Исходный текст:
Внутреннее стеснение не давало мне покоя, когда мы с переводчицей в сопровождении старшей сестры, тоненькой, чистенькой, чувствовалось, волнующейся не меньше нас, Икеды Лусами, шли по длинному коридору в отдаленные недра больницы, поднимались на лифте, переступали порог палаты…
Первое, что привело меня в равновесие, как ни странно, — сама палата, чуточку спертый ее воздух, никелированные кровати, заставленные лекарствами тумбочки, миротворящая тишина — все как в наших больницах и, очевидно, во всех больницах мира: людские боли не имеют различий.
Старшая сестра что-то сказала по-японски, я понял: представила меня. Женщина, самая молодая в палате, сидевшая на кровати с книгой, удивленно подняла на меня глаза, сняв темные очки, — она была похожа на индианку и казалась совершенно здоровой. Вторая, чья кровать стояла у входа, грузно повернулась, посмотрела тоже с некоторым недоумением. И лишь та, что лежала посредине, лежала, что называется, пластом, — нещадно худая, изможденная, с пергаментно желтым лицом, глубокими ямами щек, собранным в старческую щепоть ртом, — было видно, все приняла как должное, и в блеклой глуби утомленных глаз заиграла, как показалось, мудрая, поощряющая улыбка.

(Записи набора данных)

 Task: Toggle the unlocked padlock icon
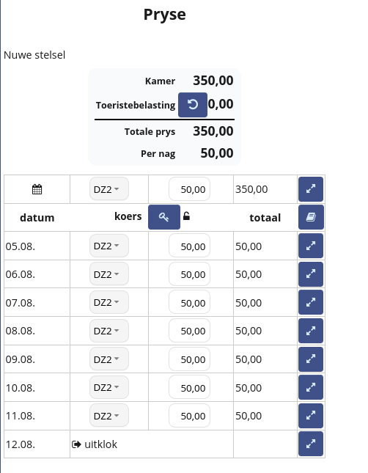tap(186, 216)
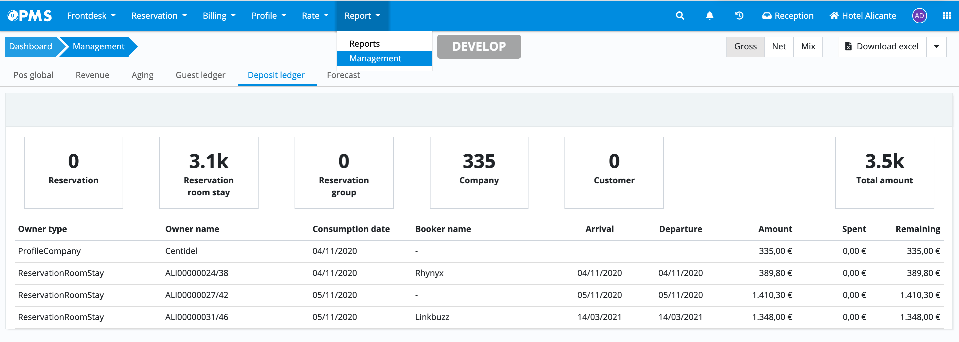Open the notifications bell

(710, 16)
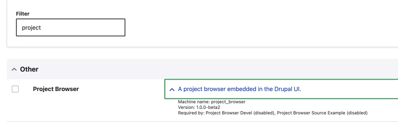The height and width of the screenshot is (122, 398).
Task: Collapse the Other section chevron icon
Action: (x=14, y=69)
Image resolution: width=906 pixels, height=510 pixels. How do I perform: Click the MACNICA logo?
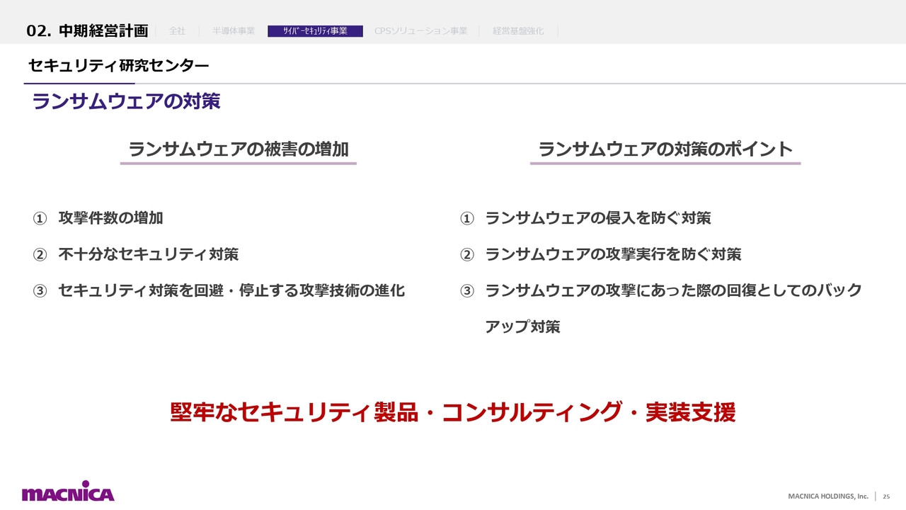68,492
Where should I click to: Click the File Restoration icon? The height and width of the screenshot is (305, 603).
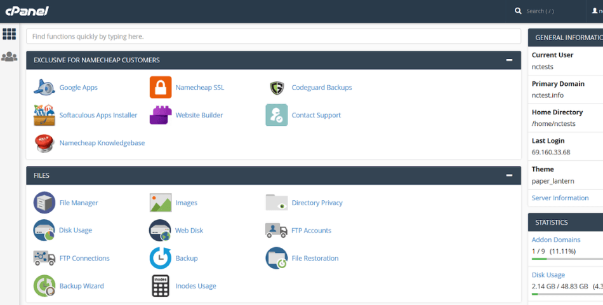277,258

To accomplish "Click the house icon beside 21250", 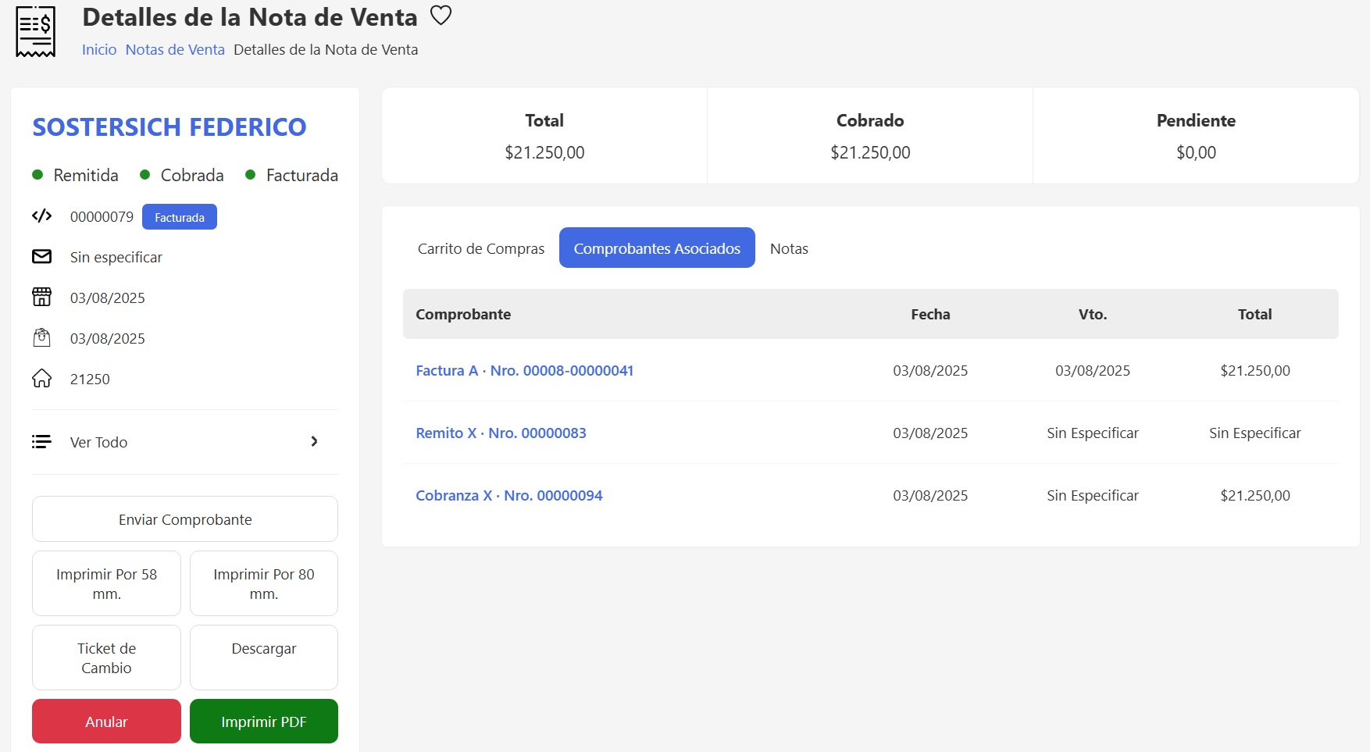I will 41,379.
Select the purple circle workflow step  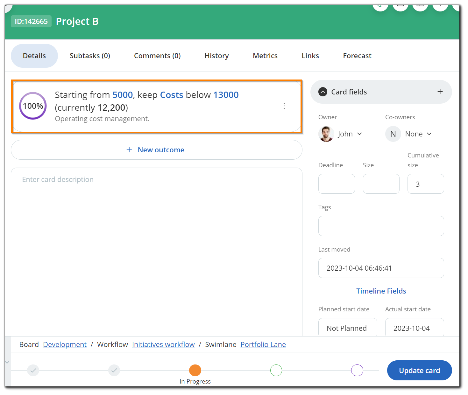coord(357,370)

Задание 1: Выпишите дословно из исходного текста фрагмент, который открывается словами «Внутреннее стеснение не» и завершается словами «не имеют различий.».
Задание 2: Определите, верны ли по исходному тексту утверждения: (а) старшую сестру звали Икеда Лусами; (б) палата была устроена совсем не так, как «наши больницы»; (в) самая молодая женщина в палате лежала пластом. На каждое ответьте «да» или «нет» и дословно приведите решающие слова текста.
Перечень к этому заданию никакого отношения не имеет.

Ожидаемый ответ 1:
Внутреннее стеснение не давало мне покоя, когда мы с переводчицей в сопровождении старшей сестры, тоненькой, чистенькой, чувствовалось, волнующейся не меньше нас, Икеды Лусами, шли по длинному коридору в отдаленные недра больницы, поднимались на лифте, переступали порог палаты…
Первое, что привело меня в равновесие, как ни странно, — сама палата, чуточку спертый ее воздух, никелированные кровати, заставленные лекарствами тумбочки, миротворящая тишина — все как в наших больницах и, очевидно, во всех больницах мира: людские боли не имеют различий.

Ожидаемый ответ 2:
(а) Да: «в сопровождении старшей сестры, тоненькой, чистенькой, чувствовалось, волнующейся не меньше нас, Икеды Лусами».
(б) Нет: «все как в наших больницах».
(в) Нет: «Женщина, самая молодая в палате, сидевшая на кровати с книгой».